How Good Was John Cena Actually?
Time’s Test
Cena’s work will endure because every match that people give a sh*t about endures. Cena couldn’t throw a dropkick, but he could make the fans care. A million of his peers got that the wrong way ‘round. Can you think of a single John Cena match that played out in front of a quiet crowd? In fact: can you think of a John Cena match that didn’t play out in front of a crowd that wasn’t, at a minimum, wildly enthusiastic?
There’s an exception to prove every rule. The Miz matches are that exception.
Cena’s selling was uneven, his moves were clumsy, and the matches that many people would put forward as his best, the PWG John run, were actually quite shallow, relying on the near-fall spam and multiple finisher kick-outs that other promotions get blasted for.

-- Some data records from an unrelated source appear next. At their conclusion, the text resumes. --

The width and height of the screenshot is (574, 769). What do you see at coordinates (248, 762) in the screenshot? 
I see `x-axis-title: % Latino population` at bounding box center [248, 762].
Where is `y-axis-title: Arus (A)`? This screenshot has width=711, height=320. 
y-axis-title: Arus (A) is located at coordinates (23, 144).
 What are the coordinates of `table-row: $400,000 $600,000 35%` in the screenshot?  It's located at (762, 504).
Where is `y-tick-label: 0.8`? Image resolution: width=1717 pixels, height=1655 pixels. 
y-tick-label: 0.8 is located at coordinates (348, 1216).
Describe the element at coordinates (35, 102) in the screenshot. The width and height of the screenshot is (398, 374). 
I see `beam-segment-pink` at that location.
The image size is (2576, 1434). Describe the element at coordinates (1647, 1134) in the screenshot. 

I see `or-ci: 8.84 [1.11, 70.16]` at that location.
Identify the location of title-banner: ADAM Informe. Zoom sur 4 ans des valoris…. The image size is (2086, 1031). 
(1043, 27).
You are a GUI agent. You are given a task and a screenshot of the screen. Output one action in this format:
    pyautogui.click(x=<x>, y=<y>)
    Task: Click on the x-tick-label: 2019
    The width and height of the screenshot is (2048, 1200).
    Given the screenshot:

This doesn’t matter, ultimately: Cena’s matches were loud, vivid, and very dramatic. A lot of his critics and “haters” said that Cena won far too often. He was pushed down your throat. And yet, even at his most pushed, he could still sell a crowd on a pulsating near-fall in almost every single major match - and if that’s because the fans were desperate to see him lose, he was playing heel in front of half of them anyway. It still worked.
Cena’s 2015 stuff was a surreal novelty. There are better “bangers”, but few felt as special. Cena’s real best stuff was genuinely timeless. Soaked in blood and looking desperately in need of a transfusion, his gruesome wars against JBL and Brock Lesnar were objectively, thrillingly, badass. Any “sicko” or any fan into brawls and fights and glorious pro wrestling violence done the old, mythical way loves those matches. Cena was as pure a babyface as they come when he ran the razor, which isn’t discussed enough as a skill. Cena isn’t iconic with the blade, which was banned just three years into his run as a headliner, but in terms of ability, he was up there with the very best.
Some people just can’t abide WWE and the way it presents what it refuses to even call “pro wrestling”. A fan of Mid-South Wrestling or Jim Crockett Promotions could live and die with John Cena on those nights.
Both opposites of the extreme are reached here, in that a lot of John Cena’s stuff was agonising to watch in real time, much less all these years later. That face he pulled when mocking Mr. Kennedy’s ring announcement gimmick? It’s haunting, unbearable, and his TV segments are littered with infinite bags of such garbage.